PROBLEM TO SOLVE
Swap "GUI agent" for "interface agent" everywhere it occurs in the items below, leaving everything else unchanged.

STORED RECORDS
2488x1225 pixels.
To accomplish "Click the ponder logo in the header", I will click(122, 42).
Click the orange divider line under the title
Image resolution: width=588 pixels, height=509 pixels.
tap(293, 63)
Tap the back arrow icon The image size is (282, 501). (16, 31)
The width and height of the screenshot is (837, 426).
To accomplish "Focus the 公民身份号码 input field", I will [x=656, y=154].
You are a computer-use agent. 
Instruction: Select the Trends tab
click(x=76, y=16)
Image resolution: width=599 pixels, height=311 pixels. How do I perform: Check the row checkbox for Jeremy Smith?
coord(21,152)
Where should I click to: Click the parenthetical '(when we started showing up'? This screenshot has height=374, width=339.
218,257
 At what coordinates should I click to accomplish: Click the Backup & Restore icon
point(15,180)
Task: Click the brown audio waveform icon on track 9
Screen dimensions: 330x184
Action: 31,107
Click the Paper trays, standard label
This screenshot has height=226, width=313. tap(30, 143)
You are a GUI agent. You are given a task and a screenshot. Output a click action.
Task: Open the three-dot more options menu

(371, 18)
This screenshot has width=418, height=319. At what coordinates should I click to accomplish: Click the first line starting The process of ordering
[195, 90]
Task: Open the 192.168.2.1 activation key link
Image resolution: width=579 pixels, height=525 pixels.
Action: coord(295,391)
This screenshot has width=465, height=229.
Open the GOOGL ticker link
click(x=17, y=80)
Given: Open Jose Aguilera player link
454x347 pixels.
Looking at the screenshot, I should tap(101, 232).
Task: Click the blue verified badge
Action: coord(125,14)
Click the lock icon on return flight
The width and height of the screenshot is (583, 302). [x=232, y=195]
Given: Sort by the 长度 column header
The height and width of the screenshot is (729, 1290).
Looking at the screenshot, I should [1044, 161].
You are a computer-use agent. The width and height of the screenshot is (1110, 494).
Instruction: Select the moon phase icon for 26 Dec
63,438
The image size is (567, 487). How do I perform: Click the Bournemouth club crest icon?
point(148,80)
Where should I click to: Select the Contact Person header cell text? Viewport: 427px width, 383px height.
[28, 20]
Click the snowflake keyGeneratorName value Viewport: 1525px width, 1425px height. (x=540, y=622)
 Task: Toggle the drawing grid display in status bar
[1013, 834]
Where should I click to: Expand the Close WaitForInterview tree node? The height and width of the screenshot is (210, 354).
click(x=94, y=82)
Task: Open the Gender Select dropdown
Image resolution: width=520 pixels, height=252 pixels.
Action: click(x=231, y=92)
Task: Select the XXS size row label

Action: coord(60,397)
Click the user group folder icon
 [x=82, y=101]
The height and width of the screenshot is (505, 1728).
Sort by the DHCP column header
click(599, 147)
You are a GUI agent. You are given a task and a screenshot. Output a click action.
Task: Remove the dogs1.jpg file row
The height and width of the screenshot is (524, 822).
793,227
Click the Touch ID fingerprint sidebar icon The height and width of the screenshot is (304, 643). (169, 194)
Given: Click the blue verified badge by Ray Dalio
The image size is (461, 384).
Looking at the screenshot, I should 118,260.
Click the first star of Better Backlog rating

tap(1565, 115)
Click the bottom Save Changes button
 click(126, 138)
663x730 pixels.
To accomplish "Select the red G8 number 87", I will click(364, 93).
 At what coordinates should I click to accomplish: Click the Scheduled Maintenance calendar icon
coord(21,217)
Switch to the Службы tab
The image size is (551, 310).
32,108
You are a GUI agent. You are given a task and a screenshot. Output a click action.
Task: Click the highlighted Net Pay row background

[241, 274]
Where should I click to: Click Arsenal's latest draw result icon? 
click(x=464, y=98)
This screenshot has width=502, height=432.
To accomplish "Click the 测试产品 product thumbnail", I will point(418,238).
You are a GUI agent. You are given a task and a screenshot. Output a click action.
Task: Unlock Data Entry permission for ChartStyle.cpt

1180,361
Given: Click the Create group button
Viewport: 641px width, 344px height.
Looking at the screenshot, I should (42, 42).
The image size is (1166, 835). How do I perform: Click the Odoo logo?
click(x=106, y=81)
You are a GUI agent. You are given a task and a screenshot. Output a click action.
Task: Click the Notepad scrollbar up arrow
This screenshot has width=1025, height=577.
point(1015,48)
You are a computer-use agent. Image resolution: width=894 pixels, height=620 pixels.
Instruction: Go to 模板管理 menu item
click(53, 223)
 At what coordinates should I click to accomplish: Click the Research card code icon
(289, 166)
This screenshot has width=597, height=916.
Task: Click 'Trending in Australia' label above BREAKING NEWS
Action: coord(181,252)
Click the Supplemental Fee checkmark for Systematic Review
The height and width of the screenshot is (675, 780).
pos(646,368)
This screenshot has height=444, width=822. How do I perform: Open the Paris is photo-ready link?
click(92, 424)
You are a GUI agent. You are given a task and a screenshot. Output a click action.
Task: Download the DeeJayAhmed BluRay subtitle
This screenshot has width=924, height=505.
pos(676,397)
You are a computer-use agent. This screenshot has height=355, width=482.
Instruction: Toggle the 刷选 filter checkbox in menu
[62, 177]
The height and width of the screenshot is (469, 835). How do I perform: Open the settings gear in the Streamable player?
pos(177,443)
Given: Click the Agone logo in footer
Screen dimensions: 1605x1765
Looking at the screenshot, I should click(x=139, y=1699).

PROBLEM SOLUTION
2488x1225 pixels.
To accomplish "Click the ponder logo in the header", I will click(122, 42).
Click the orange divider line under the title
Image resolution: width=588 pixels, height=509 pixels.
tap(293, 63)
Tap the back arrow icon The image size is (282, 501). (16, 31)
The width and height of the screenshot is (837, 426).
To accomplish "Focus the 公民身份号码 input field", I will [x=656, y=154].
You are a computer-use agent. 
Instruction: Select the Trends tab
click(x=76, y=16)
Image resolution: width=599 pixels, height=311 pixels. How do I perform: Check the row checkbox for Jeremy Smith?
coord(21,152)
Where should I click to: Click the parenthetical '(when we started showing up'? This screenshot has height=374, width=339.
218,257
 At what coordinates should I click to accomplish: Click the Backup & Restore icon
point(15,180)
Task: Click the brown audio waveform icon on track 9
Screen dimensions: 330x184
Action: 31,107
Click the Paper trays, standard label
This screenshot has height=226, width=313. tap(30, 143)
You are a interface agent. You are given a task and a screenshot. Output a click action.
Task: Open the three-dot more options menu

(371, 18)
This screenshot has width=418, height=319. At what coordinates should I click to accomplish: Click the first line starting The process of ordering
[195, 90]
Task: Open the 192.168.2.1 activation key link
Image resolution: width=579 pixels, height=525 pixels.
Action: coord(295,391)
This screenshot has width=465, height=229.
Open the GOOGL ticker link
click(x=17, y=80)
Given: Open Jose Aguilera player link
454x347 pixels.
Looking at the screenshot, I should tap(101, 232).
Task: Click the blue verified badge
Action: coord(125,14)
Click the lock icon on return flight
The width and height of the screenshot is (583, 302). [x=232, y=195]
Given: Sort by the 长度 column header
The height and width of the screenshot is (729, 1290).
Looking at the screenshot, I should [1044, 161].
You are a computer-use agent. The width and height of the screenshot is (1110, 494).
Instruction: Select the moon phase icon for 26 Dec
63,438
The image size is (567, 487). How do I perform: Click the Bournemouth club crest icon?
point(148,80)
Where should I click to: Select the Contact Person header cell text? Viewport: 427px width, 383px height.
[28, 20]
Click the snowflake keyGeneratorName value Viewport: 1525px width, 1425px height. (x=540, y=622)
 Task: Toggle the drawing grid display in status bar
[1013, 834]
Where should I click to: Expand the Close WaitForInterview tree node? The height and width of the screenshot is (210, 354).
click(x=94, y=82)
Task: Open the Gender Select dropdown
Image resolution: width=520 pixels, height=252 pixels.
Action: click(x=231, y=92)
Task: Select the XXS size row label

Action: coord(60,397)
Click the user group folder icon
 [x=82, y=101]
The height and width of the screenshot is (505, 1728).
Sort by the DHCP column header
click(599, 147)
You are a interface agent. You are given a task and a screenshot. Output a click action.
Task: Remove the dogs1.jpg file row
The height and width of the screenshot is (524, 822).
793,227
Click the Touch ID fingerprint sidebar icon The height and width of the screenshot is (304, 643). (169, 194)
Given: Click the blue verified badge by Ray Dalio
The image size is (461, 384).
Looking at the screenshot, I should 118,260.
Click the first star of Better Backlog rating

tap(1565, 115)
Click the bottom Save Changes button
 click(126, 138)
663x730 pixels.
To accomplish "Select the red G8 number 87", I will click(364, 93).
 At what coordinates should I click to accomplish: Click the Scheduled Maintenance calendar icon
coord(21,217)
Switch to the Службы tab
The image size is (551, 310).
32,108
You are a interface agent. You are given a task and a screenshot. Output a click action.
Task: Click the highlighted Net Pay row background

[241, 274]
Where should I click to: Click Arsenal's latest draw result icon? 
click(x=464, y=98)
This screenshot has width=502, height=432.
To accomplish "Click the 测试产品 product thumbnail", I will point(418,238).
You are a interface agent. You are given a task and a screenshot. Output a click action.
Task: Unlock Data Entry permission for ChartStyle.cpt

1180,361
Given: Click the Create group button
Viewport: 641px width, 344px height.
Looking at the screenshot, I should (42, 42).
The image size is (1166, 835). How do I perform: Click the Odoo logo?
click(x=106, y=81)
You are a interface agent. You are given a task and a screenshot. Output a click action.
Task: Click the Notepad scrollbar up arrow
This screenshot has width=1025, height=577.
point(1015,48)
You are a computer-use agent. Image resolution: width=894 pixels, height=620 pixels.
Instruction: Go to 模板管理 menu item
click(53, 223)
 At what coordinates should I click to accomplish: Click the Research card code icon
(289, 166)
This screenshot has width=597, height=916.
Task: Click 'Trending in Australia' label above BREAKING NEWS
Action: coord(181,252)
Click the Supplemental Fee checkmark for Systematic Review
The height and width of the screenshot is (675, 780).
pos(646,368)
This screenshot has height=444, width=822. How do I perform: Open the Paris is photo-ready link?
click(92, 424)
You are a interface agent. You are given a task and a screenshot. Output a click action.
Task: Download the DeeJayAhmed BluRay subtitle
This screenshot has width=924, height=505.
pos(676,397)
You are a computer-use agent. This screenshot has height=355, width=482.
Instruction: Toggle the 刷选 filter checkbox in menu
[62, 177]
The height and width of the screenshot is (469, 835). How do I perform: Open the settings gear in the Streamable player?
pos(177,443)
Given: Click the Agone logo in footer
Screen dimensions: 1605x1765
Looking at the screenshot, I should click(x=139, y=1699).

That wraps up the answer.